◆ TEXT EXTRACT:
========================================================================

1D GMM example#

Optimize bin boundaries for a single discriminant using a Gaussian mixture model. The script builds the toy dataset, trains multiple category counts, and compares GATO-derived significances to equidistant baselines.

Run:

python examples/1D_example/run_gmm_example.py --gato-bins 5 10 20 --epochs 300

Key outputs#

Stacked histograms for both equidistant and optimized binning schemes.
Loss, boundary and penalty histories saved under examples/1D_example/Plots*/.
checkpoints/<N>_bins directories storing model weights for later inspection.

Source code#Source of the 1D GMM toy example#
import argparse
from gatohep.data_generation import generate_toy_data_1D
from gatohep.losses import (
    high_bkg_uncertainty_penalty,
    low_bkg_penalty,
)
from gatohep.models import (
    gato_gmm_model,
)
from gatohep.plotting_utils import (
    plot_bias_history,
    plot_gmm_1d,
    plot_history,
    plot_significance_comparison,
    plot_stacked_histograms,
    plot_yield_vs_uncertainty,
)
from gatohep.utils import (
    LearningRateScheduler,
    TemperatureScheduler,
    asymptotic_significance,
    compute_significance_from_hists,
    create_hist,
    df_dict_to_tensors,
)
import hist
import numpy as np
import tensorflow as tf
import tensorflow_probability as tfp
import os

tfd = tfp.distributions


# Define a 1D GATO model for the toy example inheriting from gato_gmm_model
class gato_1D(gato_gmm_model):
    def __init__(self, n_cats, temperature=1.0, mean_norm="sigmoid"):
        super().__init__(
            n_cats=n_cats,
            dim=1,
            temperature=temperature,
            mean_norm=mean_norm,
            mean_range=(0.0, 1.0),
            cov_offdiag_damping=0.1,
        )  # dummy NN output is already in (0,1)

    def call(self, data_dict):
        """
        Compute the loss for two signals vs. backgrounds
        using the generic helpers from the base class.
        """
        significances, bkg_yield, bkg_sum_w2 = self.get_differentiable_significance(
            data_dict,
            signal_labels=["signal"],
            return_details=True,
        )
        loss = -significances["signal"]
        return loss, bkg_yield, bkg_sum_w2


# main: Generate data, run fixed binning and optimization, then compare.
def main():
    parser = argparse.ArgumentParser(description="1-D GATO optimisation on toy data")
    parser.add_argument(
        "--epochs",
        type=int,
        default=250,
        help="number of training epochs (default: 250)",
    )

========================================================================

Rows from a screen grounding dataset
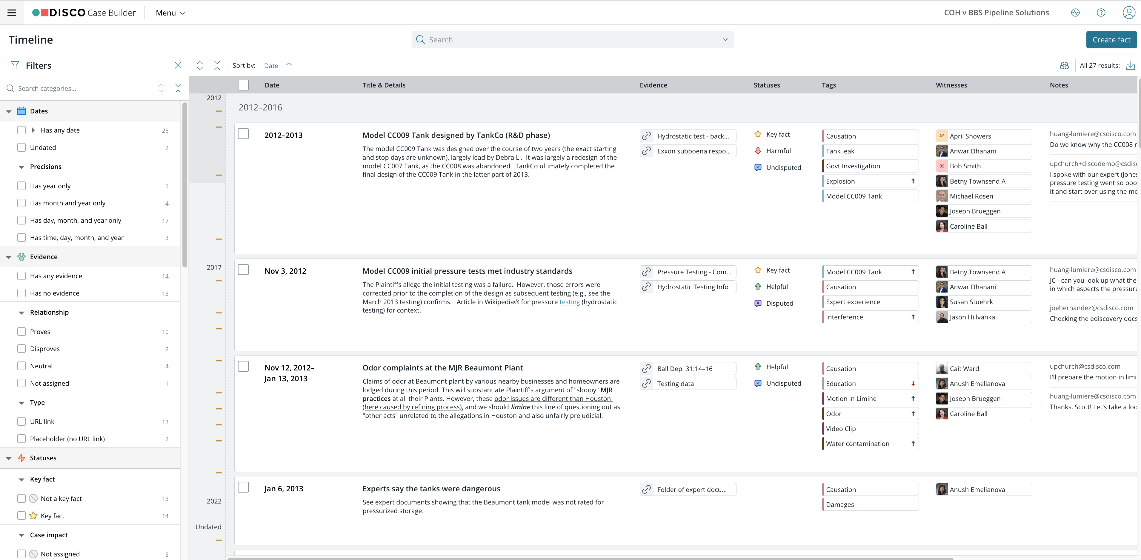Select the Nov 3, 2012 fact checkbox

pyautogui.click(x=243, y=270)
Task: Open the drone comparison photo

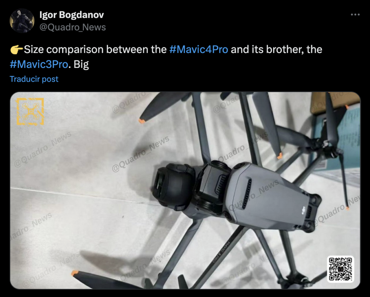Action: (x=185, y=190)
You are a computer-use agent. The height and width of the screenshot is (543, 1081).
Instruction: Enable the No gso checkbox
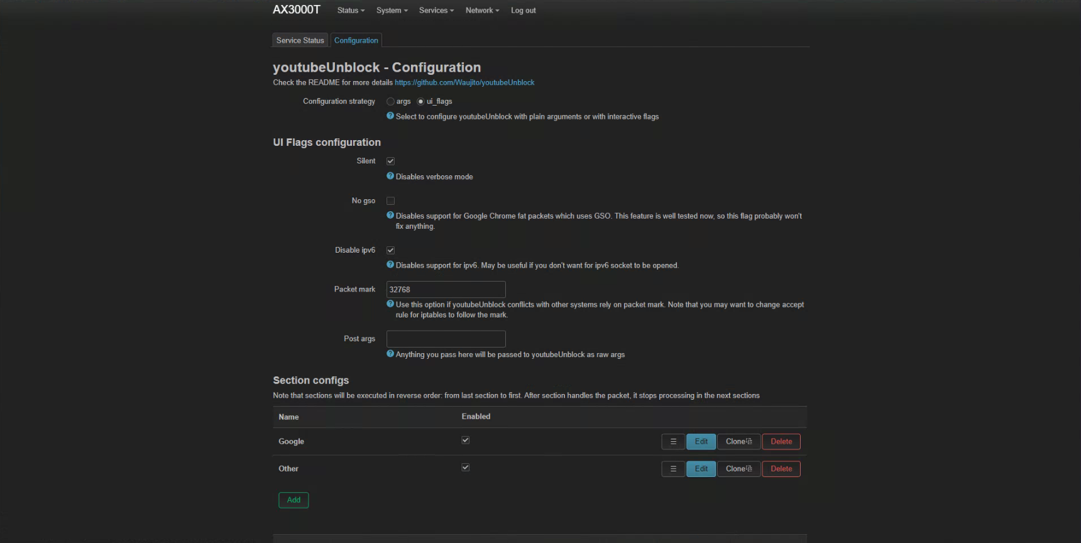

========================================================================

◆ AIM A:
Answer these questions using the 1D GMM example text.
(i) What value does the run command give for --epochs?
(ii) Under which path are the loss, boundary and penalty histories saved?
(iii) What default number of training epochs does the argument parser set?
◆ AIM B:
For each statement, say whether it agrees with the 1D GMM example text. Answer yes or no and quote the words that decide it.
(i) The script compares GATO-derived significances to equidistant baselines.
(ii) The gato_1D model passes a mean_range of (0.0, 2.0) to its base class.
(iii) Model weights are kept in checkpoints/<N>_bins directories.
◆ AIM C:
Write the next part of the 1D GMM example text, continuing the source code after the --epochs argument definition.

◆ RESPONSE A:
(i) 300
(ii) examples/1D_example/Plots*/
(iii) 250

◆ RESPONSE B:
(i) Yes: "compares GATO-derived significances to equidistant baselines"
(ii) No: "mean_range=(0.0, 1.0),"
(iii) Yes: "checkpoints/<N>_bins directories storing model weights for later inspection."

◆ RESPONSE C:
    parser.add_argument(
        "--gato-bins",
        type=int,
        nargs="+",
        default=[3, 5, 10],
        metavar="N",
        help="List of target bin counts for the GATO run (default: 3,5,10)",
    )

    parser.add_argument(
        "--lam-yield",
        type=float,
        default=0.0,
        help=r"lambda for the low-background-yield penalty (default: 0)",
    )

    parser.add_argument(
        "--lam-unc",
        type=float,
        default=0.0,
        help=r"lambda for the high-uncertainty penalty (default: 0)",
    )

    parser.add_argument(
        "--thr-yield",
        type=float,
        default=5.0,
        help="Threshold (events) below which the low-yield "
        "penalty turns on (default: 10)",
    )

    parser.add_argument(
        "--thr-unc",
        type=float,
        default=0.20,
        help="Relative uncertainty above which the uncertainty "
        "penalty turns on (default: 0.20)",
    )

    parser.add_argument(
        "--n-bkg",
        type=int,
        default=300000,
        help="Total number of background events to generate.",
    )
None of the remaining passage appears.